A federal magistrate judge has recommended upholding the Consumer Financial Protection Bureau's small business lending data collection rule, rejecting a challenge by merchant cash advance lenders.

On Tuesday, U.S. Magistrate Judge Eduardo I. Sanchez of the U.S. District Court for the Southern District of Florida recommended that the CFPB be granted summary judgement and that a motion by a merchant cash advance trade group be denied.

In a 24-page opinion, Judge Sanchez wrote that the bureau did not exceed its authority by including merchant cash advance lenders from the data collection. The CFPB's final rule is not arbitrary and capricious and the bureau conducted an appropriate cost-benefit analysis, he found.

The report and recommendation comes a week after a three-judge panel of the 5th Circuit Court of Appeals granted a partial stay to two Texas banks and four bank trade groups that sued the CFPB to stop the data collection on small-business loan applicants from going into effect. 

The CFPB's small business lending rule is vigorously opposed by many small business lenders who want the Trump administration to overturn the rule outright — despite the fact that the rule was mandated more than a decade ago by Congress under section 1071 of the Dodd-Frank Act. The rule requires that small-business lenders collect and report the race, ethnicity and gender of small-business loan applicants. The data is used to enforce fair lending laws and identify the community development needs of small businesses, much the way the Home Mortgage Disclosure Act informs enforcement actions for mortgage lending. 

Because the rule went into effect in August 2023, it is not subject to the Trump administration's regulatory freeze or to acting CFPB Director Russell Vought's order to halt pending rulemakings, which applies only to rules that have not yet been finalized.

A Florida trade group, the Revenue Based Finance Coalition, challenged the rule under the Administrative Procedure Act, which governs how federal agencies create and issue regulations. The trade group wanted merchant cash advances excluded from the rule. 

The judge shot down the group's challenges — including that merchant cash advances should not be regulated as credit transactions. The judge wrote that an "extension of credit" means "the granting of credit in any form." A merchant cash advance, or MCA, is a contract whereby a merchant advances a cash sum with the promise that the borrower will repay it with their future revenues.

"The only commenters that supported the exclusion of [merchant cash advances] from the rule were [merchant cash advance] providers or trade associations representing [merchant cash advance] providers," Sanchez wrote. 

The trade group said it is determining its next steps.

In a footnote, the judge also summarily rejected the group's argument that the rule is invalid because the CFPB is funded by the Federal Reserve Board, which the group claimed is "unconstitutionally structured funding," because the Fed has been unprofitable since 2022.

"The Supreme Court has rejected that argument," Sanchez wrote. 

The judge also cited the Supreme Court's Loper Bright Enterprises v. Raimondo case that recently overturned the long-standing legal doctrine of "Chevron deference," in finding that the CFPB acted within its statutory authority.
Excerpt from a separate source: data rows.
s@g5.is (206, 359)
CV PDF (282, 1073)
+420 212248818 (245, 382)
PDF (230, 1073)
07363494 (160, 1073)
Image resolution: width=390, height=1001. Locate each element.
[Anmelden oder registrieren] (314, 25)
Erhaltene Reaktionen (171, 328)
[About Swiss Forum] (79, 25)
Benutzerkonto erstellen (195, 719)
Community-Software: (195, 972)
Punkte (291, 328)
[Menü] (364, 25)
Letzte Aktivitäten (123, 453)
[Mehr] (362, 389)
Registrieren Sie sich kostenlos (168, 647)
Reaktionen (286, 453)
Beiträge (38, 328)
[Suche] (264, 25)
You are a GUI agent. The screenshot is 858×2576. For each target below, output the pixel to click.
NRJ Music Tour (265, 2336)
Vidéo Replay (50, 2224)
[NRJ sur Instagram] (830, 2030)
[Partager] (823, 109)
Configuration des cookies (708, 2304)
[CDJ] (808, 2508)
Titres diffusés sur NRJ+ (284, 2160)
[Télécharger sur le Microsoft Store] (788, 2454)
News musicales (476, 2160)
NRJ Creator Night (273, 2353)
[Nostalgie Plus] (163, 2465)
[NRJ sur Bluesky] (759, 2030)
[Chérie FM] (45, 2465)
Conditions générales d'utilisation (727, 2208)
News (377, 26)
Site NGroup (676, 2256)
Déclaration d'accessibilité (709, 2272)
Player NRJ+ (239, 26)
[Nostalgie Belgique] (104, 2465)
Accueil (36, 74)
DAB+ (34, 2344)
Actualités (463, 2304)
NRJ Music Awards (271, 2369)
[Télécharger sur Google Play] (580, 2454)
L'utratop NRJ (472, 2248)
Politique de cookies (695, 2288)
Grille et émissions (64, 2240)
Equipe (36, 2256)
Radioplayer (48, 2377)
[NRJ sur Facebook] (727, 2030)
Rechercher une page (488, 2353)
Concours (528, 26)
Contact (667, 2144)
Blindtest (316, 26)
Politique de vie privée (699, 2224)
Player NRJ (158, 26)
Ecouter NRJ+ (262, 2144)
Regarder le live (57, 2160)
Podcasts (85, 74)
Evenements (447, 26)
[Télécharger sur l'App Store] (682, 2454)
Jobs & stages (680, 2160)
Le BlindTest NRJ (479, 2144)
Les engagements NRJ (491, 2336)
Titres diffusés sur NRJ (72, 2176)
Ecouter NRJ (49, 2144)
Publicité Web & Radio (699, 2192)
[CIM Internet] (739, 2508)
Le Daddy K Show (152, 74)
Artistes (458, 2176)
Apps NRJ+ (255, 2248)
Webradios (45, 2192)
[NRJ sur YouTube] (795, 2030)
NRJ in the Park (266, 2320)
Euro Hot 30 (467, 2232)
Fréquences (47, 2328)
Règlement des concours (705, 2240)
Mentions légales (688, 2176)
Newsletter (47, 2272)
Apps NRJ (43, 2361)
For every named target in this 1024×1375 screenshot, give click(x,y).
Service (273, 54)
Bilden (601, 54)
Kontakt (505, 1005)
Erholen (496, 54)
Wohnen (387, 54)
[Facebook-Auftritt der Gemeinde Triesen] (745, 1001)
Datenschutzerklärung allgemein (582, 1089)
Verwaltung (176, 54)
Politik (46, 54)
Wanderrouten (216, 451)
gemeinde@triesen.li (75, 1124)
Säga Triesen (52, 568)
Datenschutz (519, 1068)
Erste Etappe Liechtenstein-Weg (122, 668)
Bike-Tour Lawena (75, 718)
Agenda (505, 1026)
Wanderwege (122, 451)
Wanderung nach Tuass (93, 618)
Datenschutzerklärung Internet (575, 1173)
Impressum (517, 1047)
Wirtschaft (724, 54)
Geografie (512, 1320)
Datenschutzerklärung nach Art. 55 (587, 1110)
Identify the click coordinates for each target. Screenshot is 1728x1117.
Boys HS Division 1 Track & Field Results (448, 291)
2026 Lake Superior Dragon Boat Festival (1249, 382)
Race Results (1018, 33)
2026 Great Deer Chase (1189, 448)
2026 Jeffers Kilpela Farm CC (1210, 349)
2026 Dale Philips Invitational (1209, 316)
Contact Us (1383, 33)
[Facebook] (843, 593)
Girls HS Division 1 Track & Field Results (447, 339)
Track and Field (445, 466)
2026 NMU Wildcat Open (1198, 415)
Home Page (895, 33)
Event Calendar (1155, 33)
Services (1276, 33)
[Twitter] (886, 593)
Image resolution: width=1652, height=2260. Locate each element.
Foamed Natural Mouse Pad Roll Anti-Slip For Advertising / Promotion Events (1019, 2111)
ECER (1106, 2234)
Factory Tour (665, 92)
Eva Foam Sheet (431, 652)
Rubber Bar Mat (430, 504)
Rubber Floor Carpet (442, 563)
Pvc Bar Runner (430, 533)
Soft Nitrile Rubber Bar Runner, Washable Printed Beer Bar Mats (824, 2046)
The CFPB's small business data collection rule spans only seven pages in the Federal Register, but has more than 400 pages of commentary explaining the final rule including comments from stakeholders.

It is unclear how the CFPB will respond. 

Vought, the Trump administration's acting CFPB director, who also is head of the Office of Management and Budget, has ordered all CFPB employees "not make or approve filings or appearances by the Bureau in any litigation, other than to seek a pause in proceedings." 

Some lawyers suggest that ordering attorneys to stop working may be a violation of their ethical duties of competence and diligence, and a violation of the rules of legal conduct. Vought has closed the bureau's headquarters indefinitely and nearly all employees have been placed on administrative leave.